En muchas ocasiones me negaría a pensar que eso es así, y por lo general, carecemos del tiempo para encontrar todas las posibles conexiones. Qué más da, al fin y al cabo. ¿No? Quizá sea ese el problema. Por ello, para no incurrir en el error, algo raro ha pasado en mí. Me ha dado por dejar constancia de algo.

LOGOPEDA MARIANO RAJOY _________ 34.000 PTAS. 
Vale, no, pero bien podría ser. Esa es otra batalla que es vergonzoso tener que afrontar.


domingo, 30 de junio de 2013

As restless as we are, in the land of a thousand guilts

El concepto de fin es algo curioso. Definitivo; no siempre. Relativo; como norma general. Mira a Sócrates, ha venido con las pilas cargadas. Al fin y al cabo, el fin no deja de ser transitivo, pasa de un lugar a otro, de una situación a otra. En un momento puede aparecer y llegar. Estrella fugaz y disparo letal fundidos en un mismo momento de malentendido.

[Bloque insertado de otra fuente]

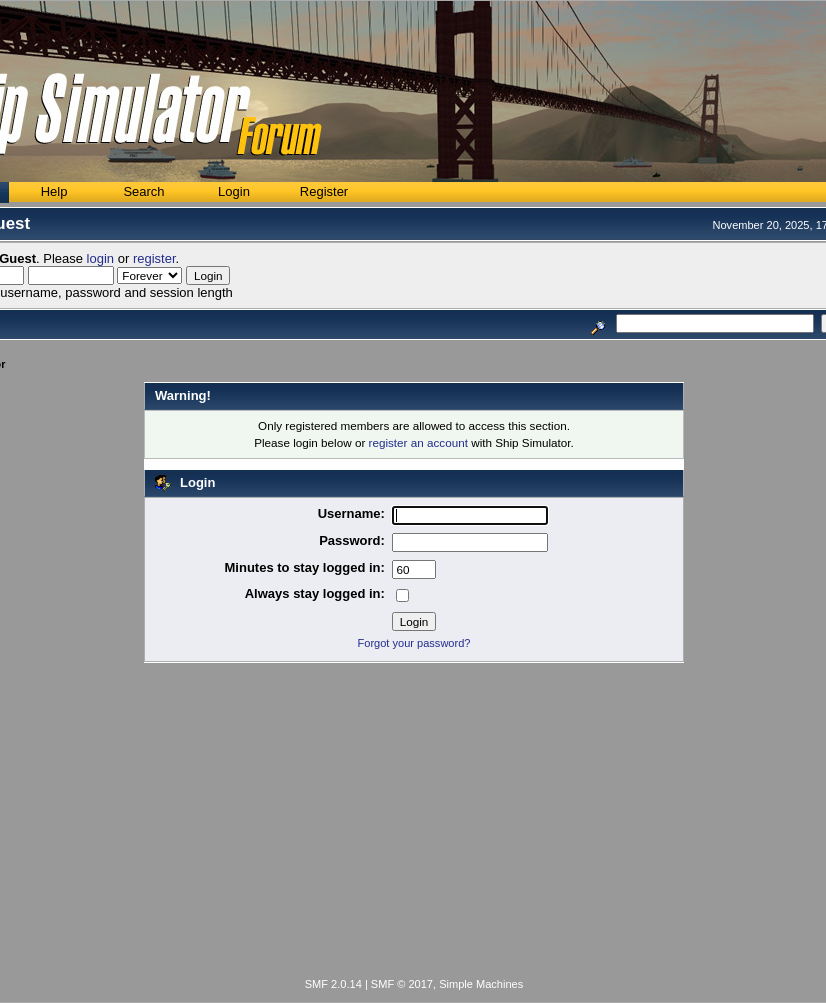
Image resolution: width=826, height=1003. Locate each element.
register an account (418, 442)
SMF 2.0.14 (333, 984)
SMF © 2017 (402, 984)
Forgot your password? (414, 643)
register (154, 258)
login (100, 258)
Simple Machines (481, 984)
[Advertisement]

¿Y por qué? ¿Por qué hoy? Será por aquello de poner punto y seguido. Oh, qué bonito, digno de una canción de Fran Perea. Pues no. Sí, echaré de menos. Sí, quiero volver ya. Sí, suena muy bonito. Pero es más por la incertidumbre. Y mira tú que eso, en el fondo suele molar. Porque lo cambiante de tu vida es lo que la hace rica y divertida, peligrosa y aterradora. Porque el tener hoy dé más miedo que el perder mañana.

Un cuerpo atado a una cadena cuyos eslabones nacen de las trenzas de imágenes de las niñas que se reían de los chavales con pecas que no comían bocadillos de atún con mayonesa en el recreo. I used to dream of oceans and streams. Supongo que ahora ya no sueño más, y solo vienen esas imágenes sin sentido, productos artificiales. Mi mente no es traicionera. Ni la tuya tampoco. Pero cuando vuela, le gusta hacerlo bajo y con los ojos cerrados. 

Días sin inspiración como este... o en los que tampoco se necesita, por que se lleva dentro. Hay que joderse. Probablemente sea el más glorioso. Está bien. Hay frases que solo apetecen decir con el alma... Hey, lil' troublemaker. Tienen la extraña propiedad de atrapar toda la ñoñería y debilidad del mundo. Pero te hacen más hombre que ninguna. Aunque sea por una posibilidad, por un sueño, por un anhelo, por una imagen, por una niña que se reía de los chavales con pecas que habían empezado a tomar bocadillos de atún aparentemente sin motivo, porque estaban malos. Aunque sea por una metáfora, un cigarrillo y un camisón por encima de la rodilla.